我正在使用 SFT 训练器微调 Llama2 并使用 Lora 进行量化。 我的数据集由结构如下的问题组成:
<s>[INST]
<<SYS>> Please select the correct answer from the given multiple Options based on the given Context: <</SYS>>
Context: Abrasion is another type of mechanical weathering. With abrasion, one rock bumps against another rock. Gravity causes abrasion as a rock tumbles down a slope. Moving water causes abrasion it moves rocks so that they bump against one another (Figure 9.3).
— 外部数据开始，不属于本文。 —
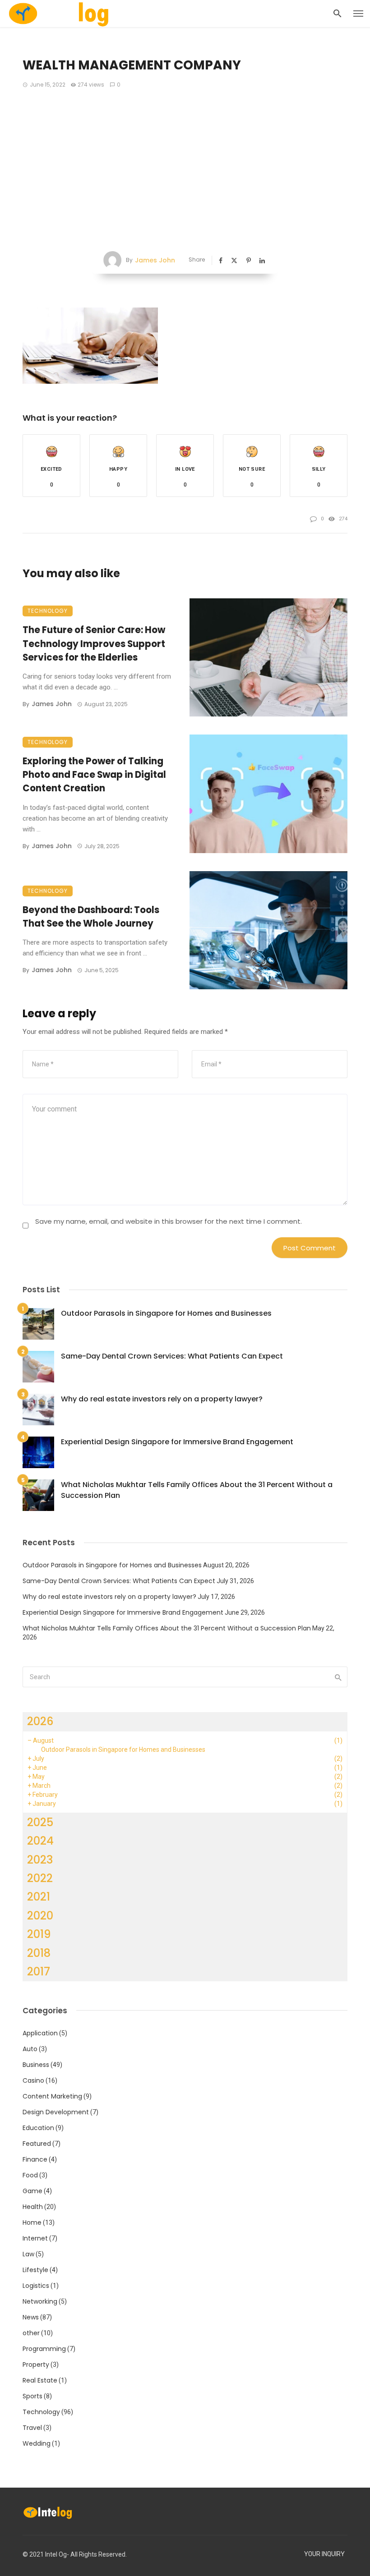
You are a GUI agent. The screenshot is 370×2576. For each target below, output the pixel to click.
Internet (35, 2238)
Strong winds cause abrasion by blasting sand against rock surfaces.
Question: Gravity causes erosion by all of the following except \
Options:(A) glaciers (B) moving air (C) flowing water (D) mass movement
Answer: [/INST] D </s>
我目前正在使用 DataCollatorForCompletionOnlyLM 根据预测答案计算损失。 就我而言,这是指令结构:
我是否提供上下文、问题和选项作为说明模板?
instruction_template = "</SYS>>\n\n Context:" response_template = "Answer: [/INST]" collator = DataCollatorForCompletionOnlyLM(instruction_template=instruction_template, response_template=response_template, tokenizer=tokenizer, mlm=False)
或
response_template = "Answer: [/INST]" collator = DataCollatorForCompletionOnlyLM(response_template=response_template, tokenizer=tokenizer, mlm=False)
我尝试了多个响应模板,但总是收到错误: 运行时错误:在令牌 ID 张量([ 1, 835, ...])中找不到响应键 [835, 4007, 22137, 29901]
您能指导我找到正确的吗?
与大多数其他分词器不同,llama-2 分词器取决于上下文。例如-
sent-1: """### User: Hello\n\n### Assistant: Hi, how can I help you?"""
sent-2: "### Assistant:"
此处
### Assistant:
的 token-id 将有所不同,因为 sent-1 将 \n
作为上下文,而 sent-2 则没有。
解决方案: 使用相同上下文进行标记是最终解决方案。 这里 Huggigface 正在详细解释类似的问题。